**About this task**
Output only the lines below that start at the line containing "[Fermer] (1000, 1313)" and end at the line containing "Kontakt (28, 2368)", with both ends kept.

**Records shown**
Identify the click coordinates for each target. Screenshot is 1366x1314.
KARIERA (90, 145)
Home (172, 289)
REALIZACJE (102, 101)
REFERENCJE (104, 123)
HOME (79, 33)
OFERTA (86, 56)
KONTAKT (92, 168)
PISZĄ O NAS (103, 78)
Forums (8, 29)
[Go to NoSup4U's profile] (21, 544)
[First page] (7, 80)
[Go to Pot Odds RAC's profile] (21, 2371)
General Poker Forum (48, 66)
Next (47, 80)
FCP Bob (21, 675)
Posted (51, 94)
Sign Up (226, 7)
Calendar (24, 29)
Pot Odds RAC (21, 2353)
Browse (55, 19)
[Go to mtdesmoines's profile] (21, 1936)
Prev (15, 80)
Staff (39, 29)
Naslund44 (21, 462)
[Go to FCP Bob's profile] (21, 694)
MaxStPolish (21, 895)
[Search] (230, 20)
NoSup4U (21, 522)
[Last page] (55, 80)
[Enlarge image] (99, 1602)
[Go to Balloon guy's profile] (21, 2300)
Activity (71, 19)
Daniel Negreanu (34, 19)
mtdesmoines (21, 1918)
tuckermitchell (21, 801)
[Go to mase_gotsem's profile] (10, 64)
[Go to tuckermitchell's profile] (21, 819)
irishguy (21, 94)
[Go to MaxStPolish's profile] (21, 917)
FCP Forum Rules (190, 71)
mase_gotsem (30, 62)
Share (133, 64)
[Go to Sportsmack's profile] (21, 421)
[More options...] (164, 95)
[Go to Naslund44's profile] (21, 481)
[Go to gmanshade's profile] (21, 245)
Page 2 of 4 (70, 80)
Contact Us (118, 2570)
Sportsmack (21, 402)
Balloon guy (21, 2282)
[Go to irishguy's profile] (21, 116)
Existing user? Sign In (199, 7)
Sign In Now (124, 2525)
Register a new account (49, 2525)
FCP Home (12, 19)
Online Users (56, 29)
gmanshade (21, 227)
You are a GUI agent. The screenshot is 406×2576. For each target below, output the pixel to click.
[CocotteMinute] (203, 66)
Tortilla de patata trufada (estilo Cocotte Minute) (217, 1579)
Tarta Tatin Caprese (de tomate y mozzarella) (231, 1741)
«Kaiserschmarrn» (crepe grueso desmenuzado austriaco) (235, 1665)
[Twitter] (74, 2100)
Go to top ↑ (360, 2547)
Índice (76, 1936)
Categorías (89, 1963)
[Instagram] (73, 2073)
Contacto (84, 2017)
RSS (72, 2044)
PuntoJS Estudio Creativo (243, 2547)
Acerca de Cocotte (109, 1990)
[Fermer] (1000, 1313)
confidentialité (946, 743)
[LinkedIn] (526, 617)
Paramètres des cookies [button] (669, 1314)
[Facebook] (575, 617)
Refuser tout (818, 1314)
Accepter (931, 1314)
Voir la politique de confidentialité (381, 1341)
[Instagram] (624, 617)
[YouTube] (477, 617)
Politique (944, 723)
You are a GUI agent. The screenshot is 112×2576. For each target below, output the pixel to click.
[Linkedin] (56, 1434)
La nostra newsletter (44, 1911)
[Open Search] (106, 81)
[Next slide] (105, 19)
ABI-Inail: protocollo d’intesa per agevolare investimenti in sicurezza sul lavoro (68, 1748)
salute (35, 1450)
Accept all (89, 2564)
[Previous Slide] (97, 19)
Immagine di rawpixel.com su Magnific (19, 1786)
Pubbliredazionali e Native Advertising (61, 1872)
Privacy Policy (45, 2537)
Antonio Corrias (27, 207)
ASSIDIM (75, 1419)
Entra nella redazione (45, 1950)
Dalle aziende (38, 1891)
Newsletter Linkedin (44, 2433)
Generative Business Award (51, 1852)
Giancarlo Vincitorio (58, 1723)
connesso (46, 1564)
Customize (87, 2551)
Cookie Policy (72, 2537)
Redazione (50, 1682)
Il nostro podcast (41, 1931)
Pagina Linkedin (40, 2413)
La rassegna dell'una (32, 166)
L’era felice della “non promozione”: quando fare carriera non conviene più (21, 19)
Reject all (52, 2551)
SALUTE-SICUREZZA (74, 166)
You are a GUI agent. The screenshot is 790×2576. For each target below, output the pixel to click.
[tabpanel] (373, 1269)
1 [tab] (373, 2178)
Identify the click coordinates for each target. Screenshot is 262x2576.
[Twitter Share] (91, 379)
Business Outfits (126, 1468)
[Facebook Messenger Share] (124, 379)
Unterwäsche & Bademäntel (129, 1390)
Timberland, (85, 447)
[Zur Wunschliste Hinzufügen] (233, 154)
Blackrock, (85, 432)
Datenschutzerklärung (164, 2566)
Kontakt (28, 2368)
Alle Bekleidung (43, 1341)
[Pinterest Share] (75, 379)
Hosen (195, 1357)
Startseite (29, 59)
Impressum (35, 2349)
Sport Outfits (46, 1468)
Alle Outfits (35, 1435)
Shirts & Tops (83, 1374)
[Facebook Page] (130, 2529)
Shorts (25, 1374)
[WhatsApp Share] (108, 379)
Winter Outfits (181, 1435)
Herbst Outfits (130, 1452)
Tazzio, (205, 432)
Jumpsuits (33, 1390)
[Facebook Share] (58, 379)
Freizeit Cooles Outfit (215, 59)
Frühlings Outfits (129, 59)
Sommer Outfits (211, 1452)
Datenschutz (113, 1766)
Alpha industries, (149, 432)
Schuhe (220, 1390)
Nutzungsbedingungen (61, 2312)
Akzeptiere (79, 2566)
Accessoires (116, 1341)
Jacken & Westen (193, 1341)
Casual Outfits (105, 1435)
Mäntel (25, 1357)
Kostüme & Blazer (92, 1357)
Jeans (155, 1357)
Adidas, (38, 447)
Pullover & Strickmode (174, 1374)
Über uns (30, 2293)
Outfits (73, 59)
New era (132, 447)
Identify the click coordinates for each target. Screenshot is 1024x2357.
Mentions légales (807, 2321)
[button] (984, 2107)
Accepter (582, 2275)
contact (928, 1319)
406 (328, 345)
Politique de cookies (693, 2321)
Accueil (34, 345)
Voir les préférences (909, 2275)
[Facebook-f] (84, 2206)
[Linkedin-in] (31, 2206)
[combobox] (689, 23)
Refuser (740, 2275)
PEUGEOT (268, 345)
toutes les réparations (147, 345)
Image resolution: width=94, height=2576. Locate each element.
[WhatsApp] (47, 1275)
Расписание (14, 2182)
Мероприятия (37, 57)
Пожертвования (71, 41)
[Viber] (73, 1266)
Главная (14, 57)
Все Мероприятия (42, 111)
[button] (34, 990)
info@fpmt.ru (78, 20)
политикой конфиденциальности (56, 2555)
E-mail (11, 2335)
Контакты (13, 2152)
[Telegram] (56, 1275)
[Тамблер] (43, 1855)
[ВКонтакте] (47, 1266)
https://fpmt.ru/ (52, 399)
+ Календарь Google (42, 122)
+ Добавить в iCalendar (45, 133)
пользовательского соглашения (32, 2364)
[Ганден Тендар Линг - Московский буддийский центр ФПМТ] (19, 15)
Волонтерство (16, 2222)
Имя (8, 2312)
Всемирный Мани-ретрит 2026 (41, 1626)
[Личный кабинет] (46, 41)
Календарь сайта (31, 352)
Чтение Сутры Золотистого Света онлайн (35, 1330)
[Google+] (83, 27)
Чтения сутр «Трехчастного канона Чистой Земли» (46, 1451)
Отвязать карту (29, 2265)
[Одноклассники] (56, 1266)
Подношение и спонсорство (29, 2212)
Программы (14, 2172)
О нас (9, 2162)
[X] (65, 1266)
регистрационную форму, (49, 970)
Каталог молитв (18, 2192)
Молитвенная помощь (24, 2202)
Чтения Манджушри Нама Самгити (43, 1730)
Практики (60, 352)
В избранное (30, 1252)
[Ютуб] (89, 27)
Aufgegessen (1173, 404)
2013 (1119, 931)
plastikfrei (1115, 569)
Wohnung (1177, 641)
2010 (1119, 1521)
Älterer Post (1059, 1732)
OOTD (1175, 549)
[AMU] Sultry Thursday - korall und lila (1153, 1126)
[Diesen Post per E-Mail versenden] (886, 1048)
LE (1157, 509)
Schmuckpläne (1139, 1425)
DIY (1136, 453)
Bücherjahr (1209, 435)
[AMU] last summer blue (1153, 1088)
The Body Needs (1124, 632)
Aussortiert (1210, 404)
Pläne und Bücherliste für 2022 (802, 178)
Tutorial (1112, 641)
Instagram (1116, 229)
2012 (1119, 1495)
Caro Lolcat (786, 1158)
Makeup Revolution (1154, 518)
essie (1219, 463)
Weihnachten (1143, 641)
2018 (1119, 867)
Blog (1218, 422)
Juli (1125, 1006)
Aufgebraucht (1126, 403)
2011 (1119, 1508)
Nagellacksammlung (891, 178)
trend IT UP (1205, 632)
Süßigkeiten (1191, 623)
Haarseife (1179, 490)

**Result for this task**
[Fermer] (1000, 1313)
confidentialité (946, 743)
[LinkedIn] (526, 617)
Paramètres des cookies [button] (669, 1314)
[Facebook] (575, 617)
Refuser tout (818, 1314)
Accepter (931, 1314)
Voir la politique de confidentialité (381, 1341)
[Instagram] (624, 617)
[YouTube] (477, 617)
Politique (944, 723)
You are a GUI agent. The screenshot is 112×2576. For each target below, output the pixel to click.
[Linkedin] (56, 1434)
La nostra newsletter (44, 1911)
[Open Search] (106, 81)
[Next slide] (105, 19)
ABI-Inail: protocollo d’intesa per agevolare investimenti in sicurezza sul lavoro (68, 1748)
salute (35, 1450)
Accept all (89, 2564)
[Previous Slide] (97, 19)
Immagine di rawpixel.com su Magnific (19, 1786)
Pubbliredazionali e Native Advertising (61, 1872)
Privacy Policy (45, 2537)
Antonio Corrias (27, 207)
ASSIDIM (75, 1419)
Entra nella redazione (45, 1950)
Dalle aziende (38, 1891)
Newsletter Linkedin (44, 2433)
Generative Business Award (51, 1852)
Giancarlo Vincitorio (58, 1723)
connesso (46, 1564)
Customize (87, 2551)
Cookie Policy (72, 2537)
Redazione (50, 1682)
Il nostro podcast (41, 1931)
Pagina Linkedin (40, 2413)
La rassegna dell'una (32, 166)
L’era felice della “non promozione”: quando fare carriera non conviene più (21, 19)
Reject all (52, 2551)
SALUTE-SICUREZZA (74, 166)
You are a GUI agent. The screenshot is 790×2576. For each target below, output the pixel to click.
[tabpanel] (373, 1269)
1 [tab] (373, 2178)
Identify the click coordinates for each target. Screenshot is 262x2576.
[Twitter Share] (91, 379)
Business Outfits (126, 1468)
[Facebook Messenger Share] (124, 379)
Unterwäsche & Bademäntel (129, 1390)
Timberland, (85, 447)
[Zur Wunschliste Hinzufügen] (233, 154)
Blackrock, (85, 432)
Datenschutzerklärung (164, 2566)
Kontakt (28, 2368)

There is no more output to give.